Il nous intéresse cependant moins d’étudier en eux-mêmes les multiples désa-corps que l’on peut rencontrer dans les films de la quatrième période du cinéma de Philippe Garrel que selon deux axes qui paraissent essentiels dans l’économie esthétique des films. Le premier axe, c’est celui de la conjonction qui peut s’opérer entre les interactions corporelles manifestant un désa-corps et le mode de filmage choisi pour donner à voir ce désa-corps. Non pas qu’un tel type de conjonction soit à l’œuvre uniquement pour donner à voir les interactions en forme de désa-corps. Nombreux sont, au contraire, les cas où le mode de filmage paraît venir soutenir une interaction corporelle en forme d’a-corps, comme la deuxième séquence de La Naissance de l’amour, avec son travelling arrière qui précède les personnages, nous avait permis fugitivement d’en donner l’idée.
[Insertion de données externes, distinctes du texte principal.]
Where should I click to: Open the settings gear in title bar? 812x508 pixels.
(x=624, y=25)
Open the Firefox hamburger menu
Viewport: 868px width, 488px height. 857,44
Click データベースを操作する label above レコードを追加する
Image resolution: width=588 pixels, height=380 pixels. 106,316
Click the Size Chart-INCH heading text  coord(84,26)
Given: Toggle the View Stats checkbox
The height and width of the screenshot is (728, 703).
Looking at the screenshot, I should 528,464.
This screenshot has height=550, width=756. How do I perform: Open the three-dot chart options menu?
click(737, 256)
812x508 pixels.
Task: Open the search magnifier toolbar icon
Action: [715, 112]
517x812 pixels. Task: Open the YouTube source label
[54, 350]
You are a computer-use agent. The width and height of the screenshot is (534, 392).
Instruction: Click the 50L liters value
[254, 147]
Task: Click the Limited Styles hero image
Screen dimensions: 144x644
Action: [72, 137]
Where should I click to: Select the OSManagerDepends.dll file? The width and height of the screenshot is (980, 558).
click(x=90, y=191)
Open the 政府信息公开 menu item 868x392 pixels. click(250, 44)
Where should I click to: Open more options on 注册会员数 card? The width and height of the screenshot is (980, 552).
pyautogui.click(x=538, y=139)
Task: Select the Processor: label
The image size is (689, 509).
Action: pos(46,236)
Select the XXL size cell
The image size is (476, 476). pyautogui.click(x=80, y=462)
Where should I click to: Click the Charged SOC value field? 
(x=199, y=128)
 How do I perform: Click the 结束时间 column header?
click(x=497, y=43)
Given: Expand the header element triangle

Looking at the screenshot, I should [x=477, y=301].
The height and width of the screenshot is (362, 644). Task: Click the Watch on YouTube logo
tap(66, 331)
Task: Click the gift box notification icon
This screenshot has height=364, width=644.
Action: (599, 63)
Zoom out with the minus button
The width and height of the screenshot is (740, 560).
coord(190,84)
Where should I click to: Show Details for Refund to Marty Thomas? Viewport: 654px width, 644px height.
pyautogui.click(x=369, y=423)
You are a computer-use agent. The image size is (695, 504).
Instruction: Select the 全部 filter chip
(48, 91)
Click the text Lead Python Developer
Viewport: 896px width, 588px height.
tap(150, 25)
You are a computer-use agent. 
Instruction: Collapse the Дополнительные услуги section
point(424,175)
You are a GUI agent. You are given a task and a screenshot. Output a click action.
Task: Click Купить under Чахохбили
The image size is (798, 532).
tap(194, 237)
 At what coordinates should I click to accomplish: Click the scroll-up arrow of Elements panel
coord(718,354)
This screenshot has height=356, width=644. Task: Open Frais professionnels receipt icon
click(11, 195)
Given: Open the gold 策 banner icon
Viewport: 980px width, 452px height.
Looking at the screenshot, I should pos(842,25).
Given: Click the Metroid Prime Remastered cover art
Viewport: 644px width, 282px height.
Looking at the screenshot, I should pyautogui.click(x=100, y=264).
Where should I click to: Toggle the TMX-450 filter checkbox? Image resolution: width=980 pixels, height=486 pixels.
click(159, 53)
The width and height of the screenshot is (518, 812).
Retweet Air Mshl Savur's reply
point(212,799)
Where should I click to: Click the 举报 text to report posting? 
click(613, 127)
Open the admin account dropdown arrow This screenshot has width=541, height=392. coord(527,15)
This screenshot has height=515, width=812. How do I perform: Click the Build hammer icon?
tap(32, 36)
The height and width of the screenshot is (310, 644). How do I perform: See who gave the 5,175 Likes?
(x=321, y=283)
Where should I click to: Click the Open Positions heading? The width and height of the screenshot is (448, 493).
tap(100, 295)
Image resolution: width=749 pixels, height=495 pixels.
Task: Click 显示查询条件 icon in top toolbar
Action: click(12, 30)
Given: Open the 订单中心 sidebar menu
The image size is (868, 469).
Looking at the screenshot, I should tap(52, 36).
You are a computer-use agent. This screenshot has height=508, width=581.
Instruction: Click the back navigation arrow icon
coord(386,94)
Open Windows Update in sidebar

Mais, étant donné toutes les disparités et les écarts d’attitudes qui peuvent exister au cours d’un désa-corps, étant donné aussi les mobilités contradictoires qui peuvent animer les deux corps, le mode de filmage se voit contraint d’opérer des choix en faveur de l’un ou de l’autre des partenaires de l’interaction, ce qui ne fait qu’en renforcer la tension immanente.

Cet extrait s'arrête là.